09.11.2007 / 13:46 / Ruben Schneider liest: Meditationen (Descartes)

FNORD (79-80)


(Bild: P_Ka)
Ich habe jetzt mit einem Stift auf ein Stück Papier den Satz geschrieben: "Ich denke, also bin ich." Denn wenn ich den Satz denke, dann rutscht jedes Wort, sobald ich es mir im Geiste aufgesagt habe, in die Vergangenheit und in meine Erinnerung. Alle Erinnerung kann mir aber von der fiesen Betrügermatrix vorgegaukelt sein. Also habe ich es aufgeschrieben. Jetzt weiss ich ganz genau, dass ich das gesagt habe. Da steht es, schwarz auf weiss. Aber woher weiss ich, dass ich das aufgeschrieben habe? Es geistern schliesslich genug Verträge und Formulare herum, auf denen meine Unterschrift steht und ich auch keinen blassen Schimmer mehr habe, wie die da draufkommt.

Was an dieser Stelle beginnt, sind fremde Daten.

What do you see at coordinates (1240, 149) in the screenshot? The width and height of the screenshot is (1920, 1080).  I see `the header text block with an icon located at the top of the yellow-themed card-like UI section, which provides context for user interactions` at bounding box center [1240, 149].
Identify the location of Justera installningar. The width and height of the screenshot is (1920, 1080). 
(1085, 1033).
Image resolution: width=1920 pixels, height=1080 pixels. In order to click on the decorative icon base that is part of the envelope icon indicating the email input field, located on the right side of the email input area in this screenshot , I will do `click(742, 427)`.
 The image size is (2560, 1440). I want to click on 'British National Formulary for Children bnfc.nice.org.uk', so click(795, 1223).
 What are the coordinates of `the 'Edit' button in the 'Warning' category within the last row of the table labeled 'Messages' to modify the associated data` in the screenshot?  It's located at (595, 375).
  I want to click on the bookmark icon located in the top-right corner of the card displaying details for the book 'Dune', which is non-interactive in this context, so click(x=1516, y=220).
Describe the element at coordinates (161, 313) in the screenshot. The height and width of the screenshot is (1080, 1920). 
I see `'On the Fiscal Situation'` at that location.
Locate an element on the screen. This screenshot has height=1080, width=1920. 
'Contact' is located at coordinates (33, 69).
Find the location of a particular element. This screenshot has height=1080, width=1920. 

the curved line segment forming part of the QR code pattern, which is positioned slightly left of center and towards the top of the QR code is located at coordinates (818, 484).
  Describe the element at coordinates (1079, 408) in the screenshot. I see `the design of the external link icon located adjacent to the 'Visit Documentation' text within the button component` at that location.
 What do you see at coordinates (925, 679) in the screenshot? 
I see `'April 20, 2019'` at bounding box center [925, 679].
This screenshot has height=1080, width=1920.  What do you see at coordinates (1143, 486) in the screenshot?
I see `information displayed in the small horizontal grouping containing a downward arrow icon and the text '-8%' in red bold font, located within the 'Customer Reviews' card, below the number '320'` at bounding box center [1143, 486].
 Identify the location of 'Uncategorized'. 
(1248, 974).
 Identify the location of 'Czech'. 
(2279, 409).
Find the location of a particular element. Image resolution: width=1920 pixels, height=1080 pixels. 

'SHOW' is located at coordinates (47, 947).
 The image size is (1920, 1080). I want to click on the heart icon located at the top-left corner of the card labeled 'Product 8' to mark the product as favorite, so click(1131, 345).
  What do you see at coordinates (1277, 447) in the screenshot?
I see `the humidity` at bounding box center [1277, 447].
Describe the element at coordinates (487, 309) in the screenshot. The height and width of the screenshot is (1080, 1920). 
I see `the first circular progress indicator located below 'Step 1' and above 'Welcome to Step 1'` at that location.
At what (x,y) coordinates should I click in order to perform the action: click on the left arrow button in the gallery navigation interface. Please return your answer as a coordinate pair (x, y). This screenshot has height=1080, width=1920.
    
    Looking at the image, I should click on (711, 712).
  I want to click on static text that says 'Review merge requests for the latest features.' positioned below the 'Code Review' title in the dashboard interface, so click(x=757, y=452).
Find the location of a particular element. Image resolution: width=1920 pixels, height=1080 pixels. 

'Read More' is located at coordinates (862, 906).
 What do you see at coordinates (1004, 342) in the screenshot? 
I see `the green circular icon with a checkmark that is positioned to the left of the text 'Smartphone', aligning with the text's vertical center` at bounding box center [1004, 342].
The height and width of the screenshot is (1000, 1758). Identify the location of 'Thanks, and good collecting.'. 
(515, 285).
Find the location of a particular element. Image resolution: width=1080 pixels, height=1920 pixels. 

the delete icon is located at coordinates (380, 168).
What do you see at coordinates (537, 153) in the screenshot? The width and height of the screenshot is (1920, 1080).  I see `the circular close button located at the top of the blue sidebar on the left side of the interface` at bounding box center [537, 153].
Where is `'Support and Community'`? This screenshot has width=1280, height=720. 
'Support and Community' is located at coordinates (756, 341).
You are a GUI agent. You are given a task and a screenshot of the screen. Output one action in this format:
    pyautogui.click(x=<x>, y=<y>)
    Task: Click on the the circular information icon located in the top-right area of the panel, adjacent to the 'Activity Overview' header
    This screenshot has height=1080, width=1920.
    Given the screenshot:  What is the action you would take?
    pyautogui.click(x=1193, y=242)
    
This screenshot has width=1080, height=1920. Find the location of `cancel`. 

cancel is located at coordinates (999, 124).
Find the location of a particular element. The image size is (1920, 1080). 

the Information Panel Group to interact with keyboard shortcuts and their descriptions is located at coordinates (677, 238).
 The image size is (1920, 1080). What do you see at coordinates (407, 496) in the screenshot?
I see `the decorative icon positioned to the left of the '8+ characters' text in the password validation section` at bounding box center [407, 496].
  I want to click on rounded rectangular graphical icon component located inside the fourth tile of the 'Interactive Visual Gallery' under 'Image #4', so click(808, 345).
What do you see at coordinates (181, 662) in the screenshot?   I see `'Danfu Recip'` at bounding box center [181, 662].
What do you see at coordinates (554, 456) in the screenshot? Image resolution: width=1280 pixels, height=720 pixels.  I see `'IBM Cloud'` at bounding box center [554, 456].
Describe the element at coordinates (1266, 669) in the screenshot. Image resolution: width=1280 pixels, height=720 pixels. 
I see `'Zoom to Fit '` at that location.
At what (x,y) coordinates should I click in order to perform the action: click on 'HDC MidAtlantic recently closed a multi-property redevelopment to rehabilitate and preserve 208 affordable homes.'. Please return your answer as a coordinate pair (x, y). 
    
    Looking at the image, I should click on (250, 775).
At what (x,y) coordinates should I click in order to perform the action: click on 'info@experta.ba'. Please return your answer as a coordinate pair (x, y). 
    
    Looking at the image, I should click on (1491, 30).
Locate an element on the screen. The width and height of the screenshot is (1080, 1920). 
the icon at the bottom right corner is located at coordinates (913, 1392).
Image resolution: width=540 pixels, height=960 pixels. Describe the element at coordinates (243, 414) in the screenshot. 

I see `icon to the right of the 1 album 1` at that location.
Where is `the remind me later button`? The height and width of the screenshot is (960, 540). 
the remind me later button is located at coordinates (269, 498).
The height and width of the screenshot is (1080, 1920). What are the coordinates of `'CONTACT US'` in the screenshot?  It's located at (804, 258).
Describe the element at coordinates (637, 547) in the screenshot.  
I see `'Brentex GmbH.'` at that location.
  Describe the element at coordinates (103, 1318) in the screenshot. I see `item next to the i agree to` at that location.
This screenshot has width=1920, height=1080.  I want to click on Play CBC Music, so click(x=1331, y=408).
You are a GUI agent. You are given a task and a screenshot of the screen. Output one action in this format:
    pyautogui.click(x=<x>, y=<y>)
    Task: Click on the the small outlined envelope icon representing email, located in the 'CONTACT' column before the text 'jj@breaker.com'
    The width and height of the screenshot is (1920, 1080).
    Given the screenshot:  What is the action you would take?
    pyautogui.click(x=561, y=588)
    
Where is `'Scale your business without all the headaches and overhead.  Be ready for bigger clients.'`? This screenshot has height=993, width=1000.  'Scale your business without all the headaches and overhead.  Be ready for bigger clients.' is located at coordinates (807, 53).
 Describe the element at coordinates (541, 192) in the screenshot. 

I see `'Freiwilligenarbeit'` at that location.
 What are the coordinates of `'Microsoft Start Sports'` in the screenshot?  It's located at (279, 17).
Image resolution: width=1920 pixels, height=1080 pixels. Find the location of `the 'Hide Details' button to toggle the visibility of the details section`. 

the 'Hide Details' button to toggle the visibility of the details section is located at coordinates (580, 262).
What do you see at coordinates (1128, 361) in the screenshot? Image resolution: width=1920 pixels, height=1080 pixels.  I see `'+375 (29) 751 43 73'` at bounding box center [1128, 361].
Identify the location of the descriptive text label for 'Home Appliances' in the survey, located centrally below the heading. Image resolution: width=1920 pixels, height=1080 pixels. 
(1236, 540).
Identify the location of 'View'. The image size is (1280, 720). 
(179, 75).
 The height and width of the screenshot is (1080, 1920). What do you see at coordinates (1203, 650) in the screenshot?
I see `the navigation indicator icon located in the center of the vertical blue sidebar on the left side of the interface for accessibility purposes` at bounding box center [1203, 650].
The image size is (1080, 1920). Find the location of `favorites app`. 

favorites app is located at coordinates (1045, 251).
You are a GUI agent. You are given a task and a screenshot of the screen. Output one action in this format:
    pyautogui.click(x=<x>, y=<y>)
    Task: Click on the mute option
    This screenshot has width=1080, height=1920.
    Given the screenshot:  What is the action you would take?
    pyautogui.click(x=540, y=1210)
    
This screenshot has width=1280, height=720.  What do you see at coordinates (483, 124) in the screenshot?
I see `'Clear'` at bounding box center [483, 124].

Oder Mahnungen im Briefkasten, bei denen ich mir vorher bombensicher war, dass ich die Einzugsermächtigung schon längst unterschieben hätte. Aber Pfeifendeckel. Da kann mir die Matrix diesen Zettel mit dem "Ich denke, also bin ich" ja locker vorgegaukelt haben, die ist nämlich viel mächtiger als eine Mahnbescheidabteilung.

Der Satz, "Ich denke, also bin ich" ist notwendigerweise wahr, solange er ausgesprochen oder gedacht wird, sagt Descartes. Von wegen. Da kann die Matrix immer noch dazwischenpfuschen und mich täuschen. Aber es muss mich doch geben, sonst täuscht sie niemanden. Wann gibt's mich denn absolut sicher? In so einer Art Präsenzzeit vielleicht, in der ich auf keine Erinnerung zurückgreifen muss. Die Präsenzzeit ist bei manchen Leuten ja extrem kurz. Aber ich krieg das irgendwie nicht gebacken. Ich versuche mal, den Satz "Ich denke, also bin ich" ganz schnell auszusprechen, so schnell, dass die Matrix es vielleicht gar nicht merkt. Aber ... fuck. Das ist immer noch eine winzige Zeitspanne, in der Gegenwart und Vergangenheit vorkommen, und auch paar Sekundenbruchteile Vergangenheit reichen der Matrix, um da was Falsches reinzumüllen. Denn die Matrix ist verdammt schnell und listig. Sie manipuliert jede noch so kurz zurückliegende Vergangenheit, und die Zukunft sowieso. Bleibt nur mein Bewusstseinsakt in einem absolut ausdehnungslosen Jetzt-Punkt übrig. Der ist absolut gewiss. Ich darf ihn nicht in Beziehung setzen mit Vergangenheit und Zukunft, sonst verliert er seine Gewissheit. Es ist so, als würde ich durch absolute Finsternis reisen und auf einmal wird mit einem Fotoblitz schlagartig alles in hellstes Licht getaucht und es ist sofort wieder stockfinster. Ich kann auf einmal alles gewiss erkennen, aber kann diese Erkenntnis mit nichts in Beziehung setzen, ich kann sie nicht aussprechen, sie nicht gedanklich fassen, ich weiss weder, wo ich bin, wer ich bin und was das bedeutet, was ich gesehen habe.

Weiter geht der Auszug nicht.